** Text excerpt **
^^^^^^^^^^^^^^^^

Working with an attorney to draft a trust agreement for estate planning purposes is an important step. But just getting the document drafted and signed is not enough. For any trust to be effective, you must complete the process of funding your trust as soon as you can. But what exactly is funding?
Generally, Duvall Law Firm clients are provided with a deed to transfer their home into their Trust. The transfer of the house contents is accomplished via an assignment of Personal Property. Then, their execution of a Pour Over Will transfers the net result of their probate estate into the Trust. Your concern should be to minimize involvement of the probate process by maximizing the probate-lessening benefit of your trust.
Funding the trust in advance is important. The goal is to achieve less than $100,000 probated at the first spouse’s death and no more than $50,000 probated at the survivor’s death. Achieving that goal allows probate to be administered as a “Small Estate” without all of the intricacies and reporting requirements of what will otherwise be a “Large Estate”.
A common way to think about funding is to imagine your trust as an empty bucket. For that bucket to be useful, it needs to be filled with something. In the case of a trust, that something is your money and property. Funding, therefore, is the process of moving your money and property into the bucket. Technically, the funding process involves retitling your accounts and property in the name of your trust. There are two ways to move money and property into a trust: (1) by transferring ownership of your accounts and property from you as an individual to yourself as the trustee of your trust and (2) by completing beneficiary designations, naming the trust as the beneficiary, on other types of property such as life insurance and, in some cases, retirement accounts.
When you own property in the name of your trust, if you become incapacitated (unable to make your own decisions or manage your affairs) or die, that bucket can be quickly and easily handed to a successor trustee who has the right and responsibility to use the accounts and property for your and your trust’s beneficiaries. And because it is a trust, no court proceeding (called probate) will be required for the transition of responsibility to a successor trustee or oversight of the trust’s management. It is important to remember that only fully funded living trusts allow your loved ones to avoid probate.
Please keep in mind that properly funding your trust will often involve working with financial institutions to change account ownership to the trust’s name; in the case of real property, it may require you to sign a new deed and record it with the county recorder. There are several different ways to ensure that your trust owns your accounts and property. Below are some of the most important and common types of property that you should transfer into your trust and how to accomplish it.
Checking and Savings (Cash) Accounts
You should routinely fund checking, savings, money market, and certificate of deposit (CD) accounts of substantial value into your trust. You can achieve this by working with the bank or credit union where you have the accounts and providing them with a certificate of trust that lists important information the financial institution will need to complete the retitling of those accounts.

^^^^^^^^^^^^^^^^

** Supplied information **
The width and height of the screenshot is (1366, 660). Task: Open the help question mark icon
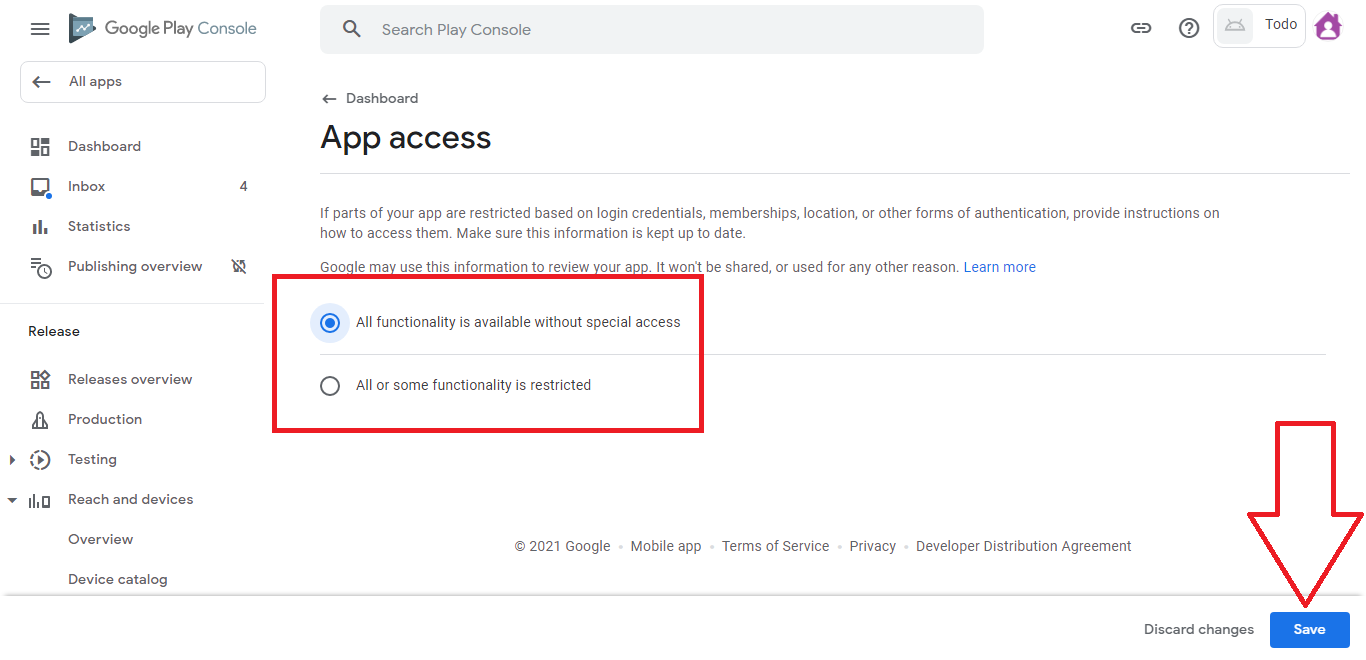tap(1189, 28)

^^^^^^^^^^^^^^^^

** Short task 1 **
In the text on funding a trust, rewrite the paragraph beginning "Funding the trust in advance is important" as a short bulleted list that keeps its main facts.
** Short task 2 **
Translate this sentence from the trust-funding text into Spanish: "It is important to remember that only fully funded living trusts allow your loved ones to avoid probate."
** Short task 3 **
Continue the text on funding a trust, starting right after its last sentence.

** Result 1 **
- Fund the trust in advance.
- Aim for less than $100,000 probated at the first spouse's death.
- Aim for no more than $50,000 probated at the survivor's death.
- Meeting these limits lets probate proceed as a "Small Estate," without the intricacies and reporting requirements of a "Large Estate."

** Result 2 **
Es importante recordar que solo los fideicomisos en vida totalmente financiados permiten que sus seres queridos eviten el proceso sucesorio judicial.

** Result 3 **
Before retitling CDs into your trust, you should first check to make sure that no early withdrawal penalties will apply. If a penalty will apply, you may need to wait until those CDs mature and then make the transfer. In most cases, it is not necessary or even desirable to have the bank issue new checks with the trust’s name on them.
Real Estate and Real Property Interests
For your personal residence or other real estate, as well as associated real property interests such as mineral or timber rights, you will need to enlist the help of an attorney to properly identify the interests and prepare, sign, and record real property deeds that transfer those interests into your trust. It is crucial to work with an experienced attorney on this important aspect of funding your trust so that you fully understand any property tax or other legal implications that may result from such a transfer.
As with your cash accounts, you should work with your financial advisor or brokerage account custodian to complete the necessary paperwork to retitle investment accounts in the name of your trust. A certificate of trust will normally be necessary, and in any event, the financial institution can refer to the information in the certificate of trust to properly complete its required paperwork.
You can transfer your personal effects such as furniture, jewelry, clothing, books, photos and journals, artwork, coin and stamp collections, and tools into your trust by signing an assignment of personal property. You can also transfer vehicles registered with your state’s department of motor vehicles into your trust, but many attorneys advise against doing so given the tax and registration considerations, the casualty insurance complications that can arise, and the potentially greater risk of litigation when a vehicle owned by a trust is involved in an accident. In some cases, it can be advisable, but there are pros and cons that should be weighed first. Your trust attorney can explain more about the considerations relevant to transferring motor vehicles into your trust.
Ownership of retirement assets such as individual retirement accounts (IRAs) and 401k plans should never be transferred to a trust. Doing so can result in serious negative tax consequences for the plan’s owner. However, under some limited circumstances, it may be advisable to name the trust as either a primary or a contingent beneficiary of the retirement plan. It is crucial to understand the potential tax consequences of naming a trust as a beneficiary of such a plan. Often, the tax consequences must be carefully balanced against the plan owner’s desire to protect the proceeds of the plan from the risks associated with potential lawsuits, divorces, bankruptcies, or other creditors of the beneficiaries. Coordinating the beneficiary designations on your retirement plans to complement your trust and estate planning is extremely important, and you should thoroughly discuss any changes with your attorney prior to making them.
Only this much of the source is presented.